I could ask where the time has gone, but that's an easy question. I could ask why I didn't do something (or anything) with months of knowing a general direction, but that's also pretty easy. I could even ask why now, but the end of the year and wanting to say "I started this in 2024" can have a powerful push to put some kind of digital pen to electronic paper.
Ultimately, you can't start as you mean to go on. For me, that was an invitation to mentally ideate and cycle through ideas and sketch out what I'd say in the shower or when walking the dog all without the painful and hard and necessary work to actually do it. Or maybe I was actually starting as I meant to go on – I started not doing anything and I surely continued that through to the very end of the year. And at the end of it, I can't say I've been happy with that choice.
I'm not a sentimental type, particularly for the end of the year. The holidays are always hard on me (and always were, even from when I was a kid). My mom passed in early January almost twenty years ago. The weather has changed from cold and snow thirty-five years ago to doggedly sitting at 40 degrees with all the gray and rain associated with it in the 2020s. All of this contributes greatly to the general sense of, at best, listlessness that for me typifies mid-winter in the Midwest. And accordingly, I am not the type to make New Year's Resolutions; usually I find myself stuck between wanting literally no more of the year that has passed and unwilling to see any good in the year to come. And yet, here I am, saying I will finally do something now that a New Year is here.
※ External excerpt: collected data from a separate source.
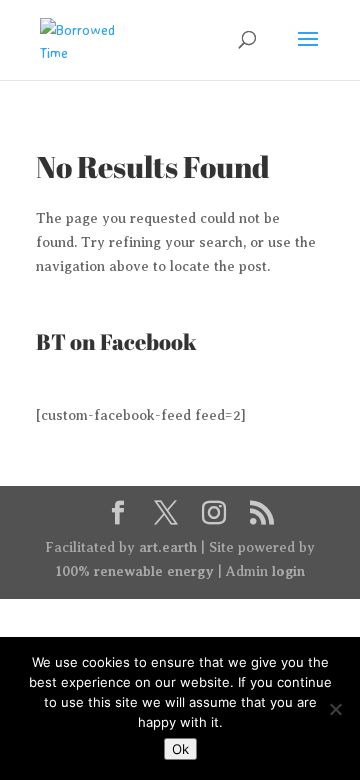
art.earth (168, 547)
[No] (335, 709)
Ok (180, 749)
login (288, 571)
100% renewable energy (135, 571)
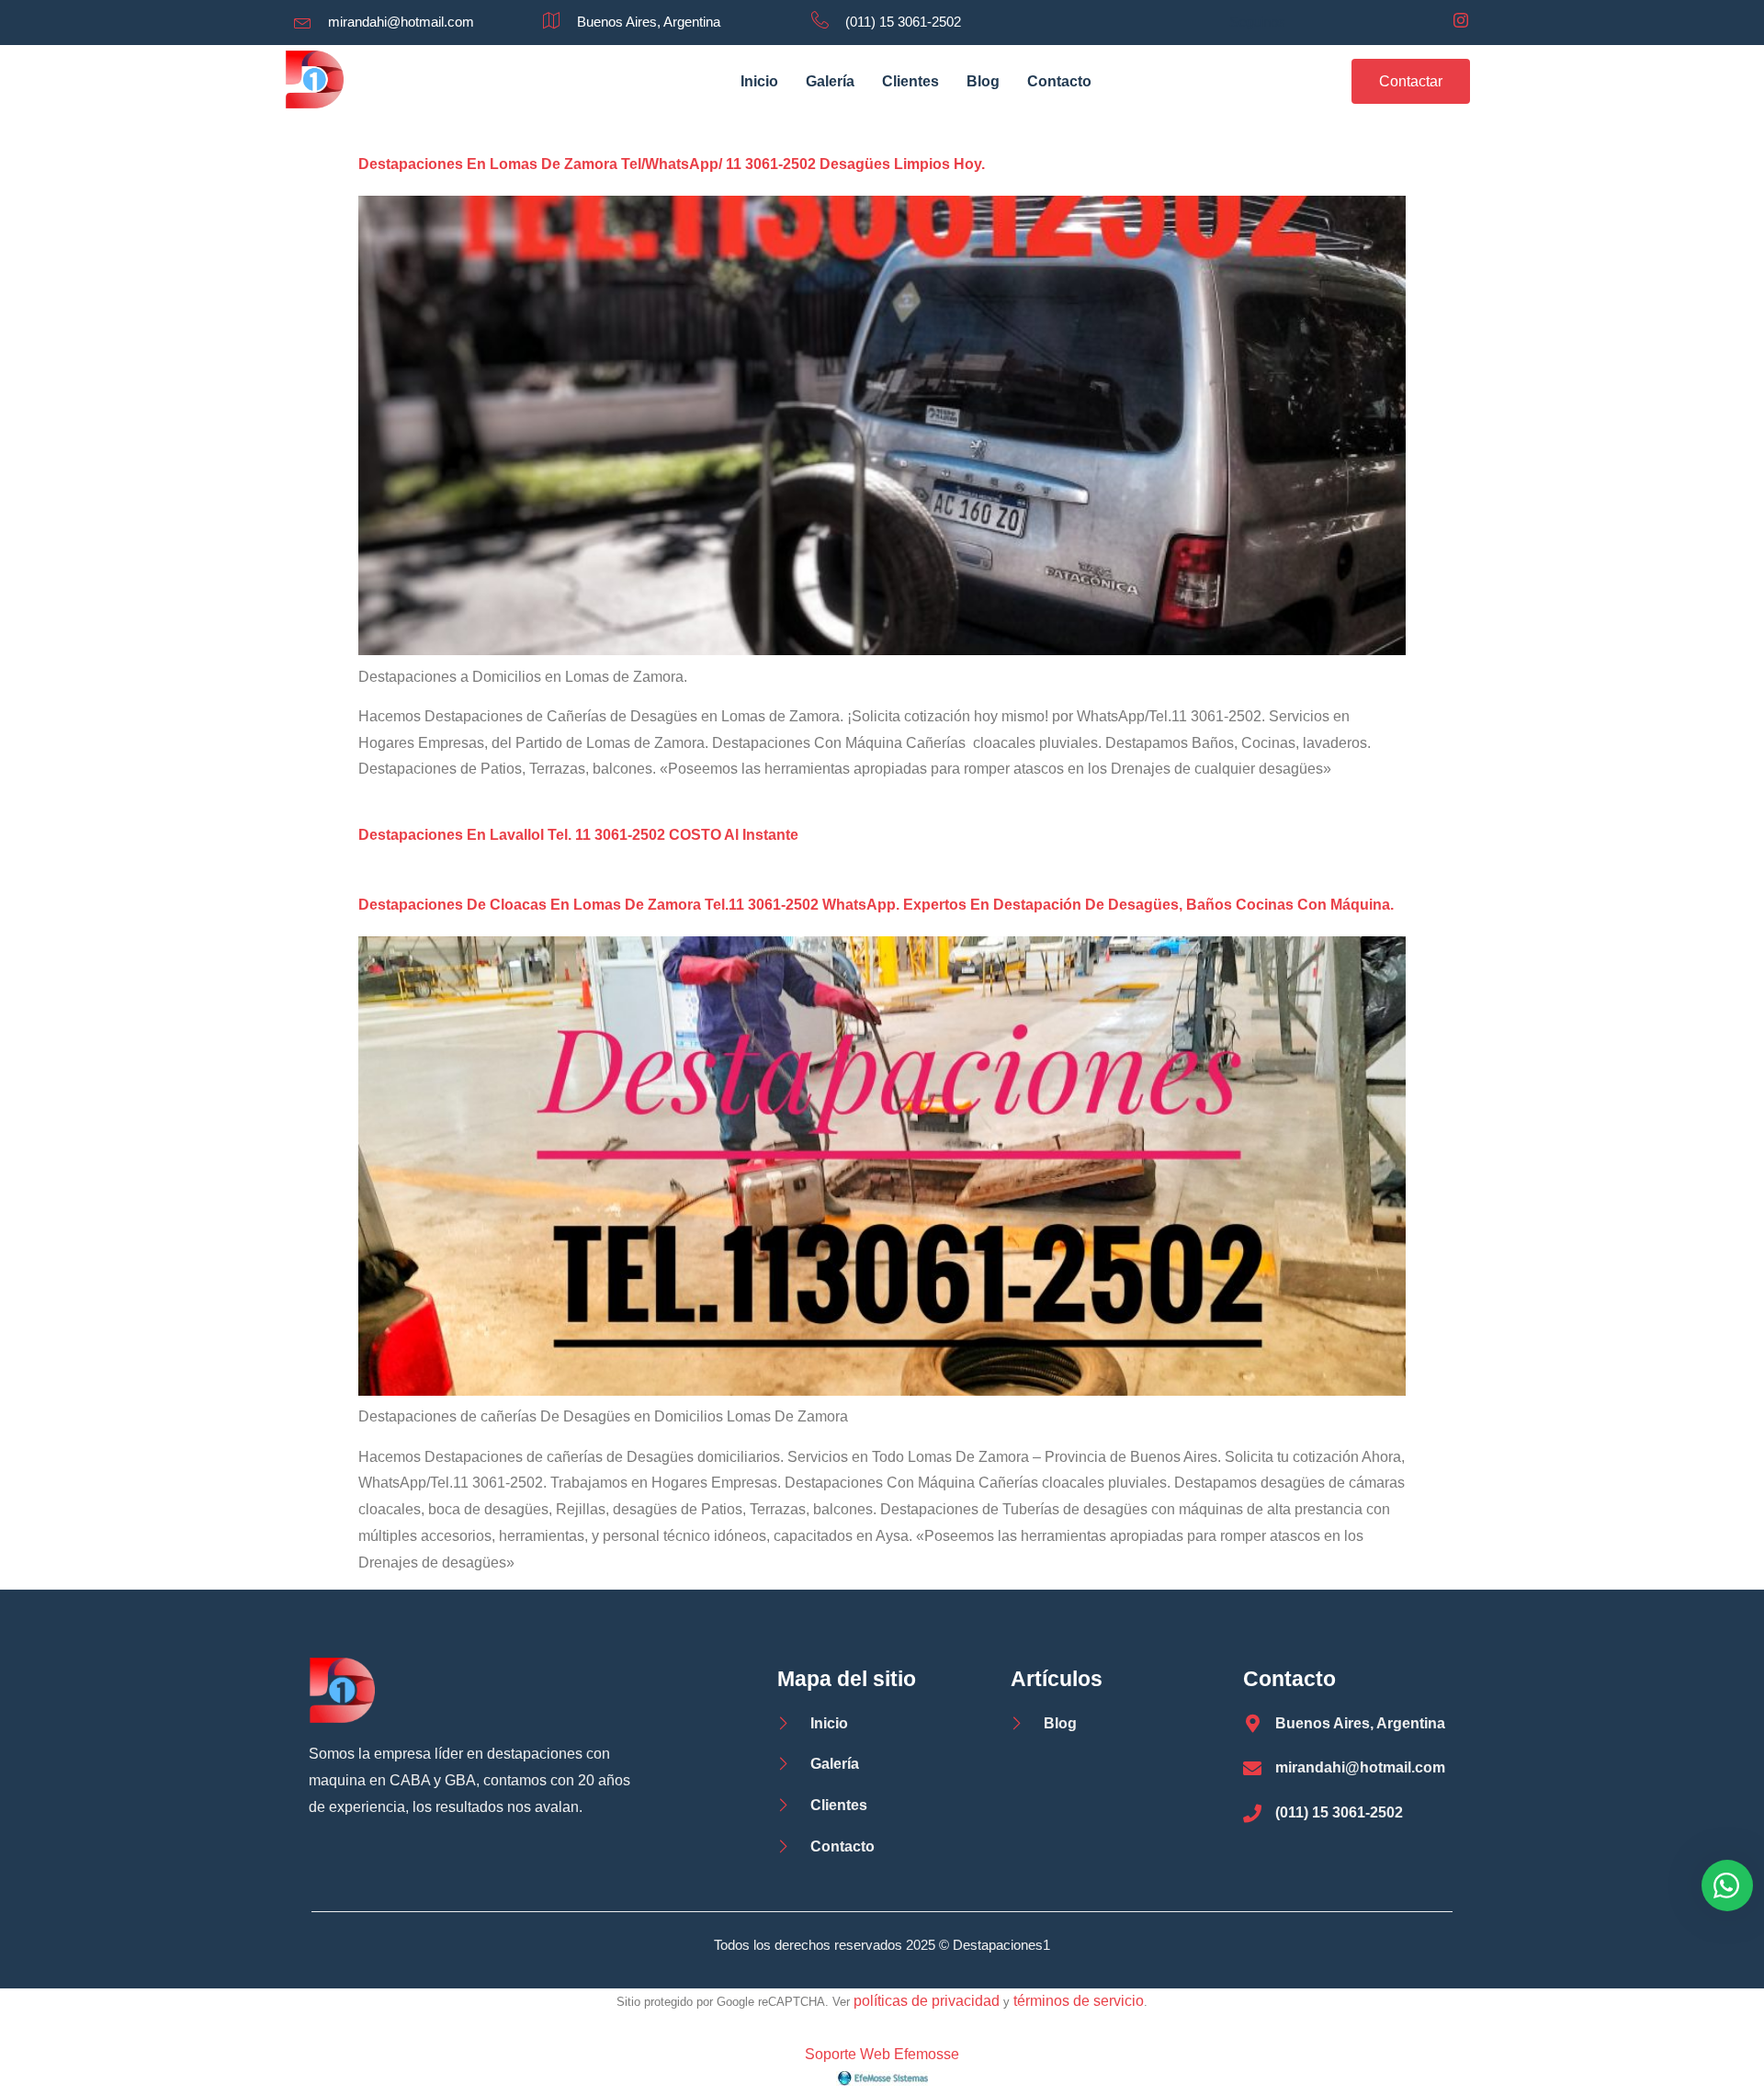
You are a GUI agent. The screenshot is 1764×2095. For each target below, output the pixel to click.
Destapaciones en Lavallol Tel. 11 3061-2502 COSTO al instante (578, 835)
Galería (830, 81)
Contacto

But for the love of god Montresor!
Yes, for the love of god.
At least the villain Fortunato did something to leave a mark on the world, as heinous as entombing a man alive is. Rather than wait until you can start as you mean to go on, just start laying bricks now. Maybe your fortune will step out of the tomb halfway through and flee. Maybe you'll have to come up with a quick lie about the condition of your wine cellar to trap him just a little longer. Maybe you'll pivot into masonry and leave all your goals of murder and mayhem in the past. But you'll never end up somewhere if you don't start leaving, and you'll (I guess) never brick up your most-hated enemy in your walls if you don't start laying bricks. And I'm going to start because there's no other way to begin.